Husband and wife team in Bristol deliver 2,000 food boxes and cook thousands more meals for vulnerable people in lockdown
On Thursday, Tessa Lidstone, from Bristol, finished four months of preparing food boxes for care leavers. When the restaurant she owns with her chef husband, Elliot, closed in March, she soon embarked on a community project, working with charities and organisations such as FareShare and the Bristol Food Union to provide vulnerable people with food during the coronavirus pandemic.
Ms Lidstone said Bristol City Council identified around 100 people aged 18-24, some with young children, who were struggling since leaving care. Covid-19 only added to the pressures of life, so Tessa, with a sudden abundance of free time, set to work. She saw 2,000 boxes delivered in 17 weeks.

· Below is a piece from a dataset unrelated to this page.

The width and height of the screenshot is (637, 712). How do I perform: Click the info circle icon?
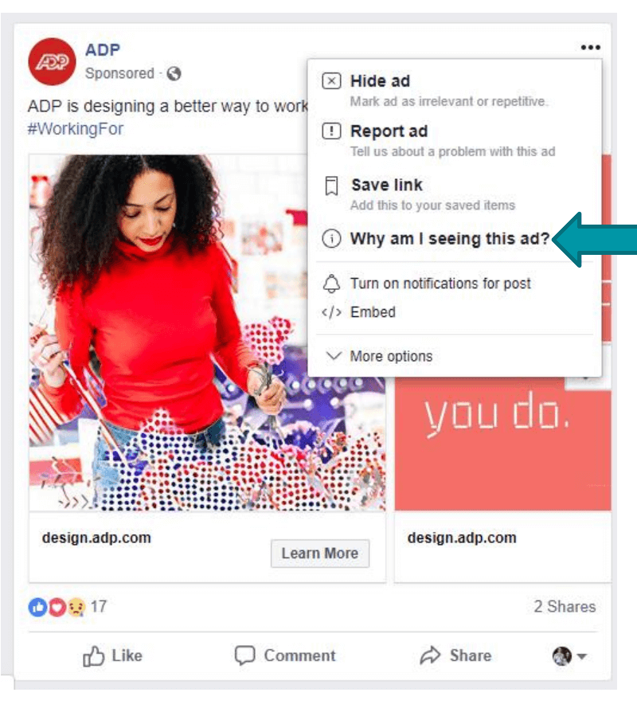(331, 238)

Tessa put together boxes full of food and started cook-a-long videos for families, helping young people cook efficient, nutritious meals at low cost. She said what started as emergency relief turned into a much wider project. Now finished, and her award-winning restaurant, Box-E, back up and running, she said she’s still hoping to continue her support in some way.
“The council identified people who needed help,” she told i. “There was a core group of 100 people which we sent food boxes to every week. The most important thing for me was consistent support – 17 weeks felt like it would make a positive impact over time.
“Businesses in Bristol, charities, and community group all helped. Donations were amazing and people have been incredibly kind. I started cook-a-long videos on Facebook so families could learn dishes, and started putting ingredients and recipes in boxes.
“We got lots of surplus food from supermarkets, businesses, and food brands. The support was huge. Places like Pieminster sent in pies, and we got noodles from Kabuto.
“This week, my last for now, I did ratatouille with garlic bread. It was about simple stuff like mac ‘n’ cheese, fishcakes, and bean fajitas.”
While the care leavers wanted to retain anonymity, many sent messages of thanks through the local council. One said: “The food hampers were great. During the pandemic, I felt incredibly vulnerable and isolated, as I don’t have the conventional support of family.
“The hampers really made me feel less isolated and recognised. I really enjoyed making the recipes. Thank you.”
Tessa is now back at Box-E running the floor, while Elliot cooks in the kitchen. The restaurant, a small site in a shipping container in Bristol’s buzzing Whapping Wharf, is one of the best places to eat in the South West, and is already fully booked until September. And yet Tessa and Elliot are not finished with their community efforts.
While Tessa was producing food boxes, Elliot was cooking daily meals for families in South Bristol. “He was working with the Square Food Foundation, cooking for 55 families, about 270 people every day.
“The project worked with local schools to continue to provide good food to people hit hard by the pandemic.”
Despite the fact Elliot is now back in the kitchen at Box-E, he’s still cooking for the families every Tuesday: “I don’t think things are going to get better any time soon. It’s only going to get worse, economically,” Tessa added.
“We’re happy to have our restaurant open again. We were fortunate our landlord, Stuart Hatton, the managing director of Umberslade (property company) suspended our rent while we were closed. And we don’t have to pay it back – it’s just completely written off. Without that, we wouldn’t have survived. We also secured a £10,000 grant to keep us afloat while we had no cash flow.
“We’re open on Fridays and Saturdays for now, but we’ll be bringing back more of our team off furlough soon. We’ve only got space inside for three tables right now, and six outside. We’re not sure what will happen in winter.”